Agli studenti e alle loro famiglie

Oggetto: disposizioni e risoluzioni per emergenza Covid

 

            La ripresa delle attività scolastiche deve avvenire all'interno delle indicazioni ministeriali sulle norme e procedure di contenimento e di emergenza.

            Questa Istituzione Scolastica nelle sue espressioni collegiali ha affrontato il problema in vari incontri giungendo a definire, nel quadro complessivo, alcune priorità.

            Il distanziamento imposto per le persone che affluiscono agli ambienti scolastici non consente la totale copertura della popolazione scolastica suddivisa nelle classi tradizionali, nel senso che gli ambienti disponibili, dopo il recupero e gli ampiamenti possibili effettuati anche con gli interventi dell'Ente Locale, non contengono la totalità della popolazione scolastica dei due plessi nelle classi tradizionalmente intese.

            Tra le varie ipotesi a disposizione delle scuole italiane (frequenza alternata tra presenza e didattica integrata, frequenza differenziata per alunni, sdoppiamento delle classi in due ambienti) si è scelto di puntare alla frequenza in presenza più alta possibile.

In questa ottica si sono studiate nel dettaglio gli ambienti e la sistemazione (1m di distanziamento alunni, 2m docente alunni) riuscendo a comporre aule per la maggior parte delle classi.

            Tuttavia ciò non copre l'intera necessità per cui è necessario dividere alcune delle classi più numerose in due ambienti. La copertura didattica avverrà secondo necessità dividendo la lezione per gruppi in attività di vario tipo da svolgere contemporaneamente con l'aiuto di personale docente appositamente assunto, oppure contemporaneamente, nelle aule dotate di collegamenti multimediali, con la stessa azione. In particolare stanno arrivando forniture tecnologiche che consentiranno di collegare in diretta fra loro varie coppie di classi anche in futuro (progetto smart classroom) in modo da rendere l'attività sdoppiata la più naturale possibile.

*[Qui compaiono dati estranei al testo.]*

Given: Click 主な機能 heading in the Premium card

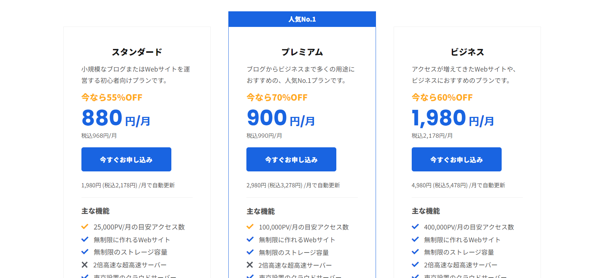Looking at the screenshot, I should 261,211.
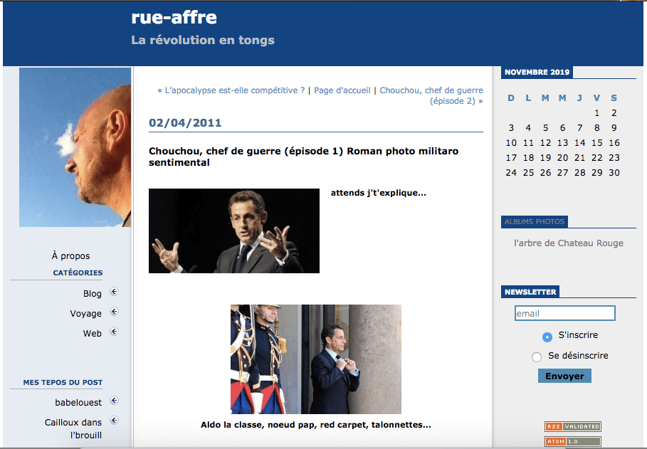Submit newsletter with Envoyer button

click(x=564, y=376)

            La scelta delle classi da sdoppiare è dettata dal numero superiore a 22, preservando le prime e affidandoci a quelle frequentate dai ragazzi più grandi e presumibilmente già più consapevoli dei propri compiti e delle proprie competenze.

            Alcune classi cominceranno a frequentare in laboratori, ma si conta di risolvere ed eliminare questo disagio (l'uso dei laboratori è indispensabile per tutti) a breve, arrivando a scuola le forniture ministeriali di sedie monoposto che aumenteranno di molto la capienza in sicurezza delle aule (300 sedie, tra i due plessi).

 

            Il concetto fondamentale che deve stare dentro tutti noi (studenti, famiglie, docenti ATA, dirigente) è che la scuola come l'abbiamo concepita finora non può più sussistere finché non giunge a soluzione l'attuale situazione pandemica.

            Quindi a tutti noi è richiesto un atteggiamento, anche creativo, e non inutilmente e malinconicamente rivolto ad altre situazioni al momento non ripetibili.

 

            Nel corso degli anni la scuola si è sempre dovuta adattare alla realtà del momento, ma in ogni caso e in qualunque situazione è sempre stata scuola.  E così deve essere adesso.